Just by scanning the table of contents you get the idea. Pretty thought-provoking material.

Tough Times

Carlin discusses the great depression, the Second World War (which came right after the depression), the Blitz in London where the Germans dropped bombs for eighteen months. Then he talks about nuclear weapons. He speculates if people from the “Greatest Generation” were by percentage tougher than those of today. My guess is that it would be a higher percentage than what Carlin says.

“Perhaps we’re living in a time when toughness in the old sense doesn’t matter as much as it used to. If that is the case, then what advantages might a “softer” society have over a tougher one?” asks Carlin. I don’t think there are any advantages and I doubt Carlin does either.
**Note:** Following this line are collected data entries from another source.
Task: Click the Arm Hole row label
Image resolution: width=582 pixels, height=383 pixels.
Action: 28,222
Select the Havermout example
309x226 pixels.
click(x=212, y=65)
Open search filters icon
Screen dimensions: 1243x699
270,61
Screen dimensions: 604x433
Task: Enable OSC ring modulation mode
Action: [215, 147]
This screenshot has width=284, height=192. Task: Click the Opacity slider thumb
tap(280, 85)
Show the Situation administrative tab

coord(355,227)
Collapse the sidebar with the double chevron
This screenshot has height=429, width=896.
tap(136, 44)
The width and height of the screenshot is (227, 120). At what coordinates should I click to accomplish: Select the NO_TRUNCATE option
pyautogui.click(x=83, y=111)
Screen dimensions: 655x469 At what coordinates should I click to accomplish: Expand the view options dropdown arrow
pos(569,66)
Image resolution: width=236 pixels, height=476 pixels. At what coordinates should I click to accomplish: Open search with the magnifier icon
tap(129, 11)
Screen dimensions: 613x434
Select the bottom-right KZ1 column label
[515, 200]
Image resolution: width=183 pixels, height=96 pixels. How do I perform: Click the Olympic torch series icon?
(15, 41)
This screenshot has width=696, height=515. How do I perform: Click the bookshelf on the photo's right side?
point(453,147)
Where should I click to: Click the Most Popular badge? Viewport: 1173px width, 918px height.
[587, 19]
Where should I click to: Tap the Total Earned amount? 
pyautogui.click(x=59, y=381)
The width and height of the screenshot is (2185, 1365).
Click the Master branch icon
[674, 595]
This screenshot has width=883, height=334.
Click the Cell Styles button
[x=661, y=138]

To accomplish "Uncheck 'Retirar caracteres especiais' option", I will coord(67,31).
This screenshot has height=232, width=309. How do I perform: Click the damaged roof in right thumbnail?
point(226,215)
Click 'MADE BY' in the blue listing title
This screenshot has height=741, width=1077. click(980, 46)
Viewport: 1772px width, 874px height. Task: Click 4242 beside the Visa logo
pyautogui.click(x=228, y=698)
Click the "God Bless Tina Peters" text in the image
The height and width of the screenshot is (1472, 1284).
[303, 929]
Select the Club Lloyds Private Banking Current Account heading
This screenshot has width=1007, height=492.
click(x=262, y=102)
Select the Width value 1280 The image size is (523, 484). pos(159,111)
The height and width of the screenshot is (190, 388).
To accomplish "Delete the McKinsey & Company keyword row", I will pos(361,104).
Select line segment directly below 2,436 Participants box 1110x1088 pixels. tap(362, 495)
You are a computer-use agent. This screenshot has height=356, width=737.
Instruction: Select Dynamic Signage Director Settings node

He discusses how the Spartans, who were known for their toughness became “luxury-loving and corruptible.” If it can happen to the Spartans it can happen to any society.

The Children

It was really tough for children in the past. Even for those of the Great Generation who grew up thinking corporal punishment was ok. Take a look at some of the ways their parents punished them: “whips of all kinds, cat-0-nine-tails, shovels, canes, and Iron and wooden rods.” I knew a girl who’s father would beat her with a horsewhip and a boy who’s father beat him with a razor strap (he was a barber). Of course, my Junior High School Principal had one of those paddles with holes in it that would raise blisters and I had a math teacher that threw me up against the wall. My parents did call the school about that, but only because he tore my shirt.

In prior generations, children were sold, says Carlin. They witnessed torture and violence of all kinds. Mothers didn’t nurse their kids. They had wet nurses do it.

The Ending of Civilizations

The Bronze Age ended quickly and Carlin says historians argue about what happened and how it happened. It could have been a number of things or one thing. Read the book

Nineveh was an ancient city mentioned in the Bible. It was destroyed in spectacular fashion all at once. Carlin says the locals living in the area didn’t even know how it happened.

Carlin discusses the Roman Empire and what happened to them. It was interesting how the Roman legions became more and more germanic.

Plagues

Carlin speculates about how the reformation of the Catholic Church may have been at least partially due to plague deaths, because the plague killed most of the officials in the church so they had to replace them with very young inexperienced men who had no one left to teach them. This then led to all sorts of nastiness.

Carlin says, “We can’t know how many in all died. While estimates put the figure at 75 million, countless out-of-the-way farms and towns and even cities may not have been included in the final toll.”

Atomic Bomb

Then Carlin begins to discuss the bomb. I was born six days after the very first atomic bomb was detonated and one month after I was born the United States dropped one on Japan. It has only been 74 years since then and that is not very long if you consider the scope of history. Carlin wonders how long we can keep a nuclear war from happening.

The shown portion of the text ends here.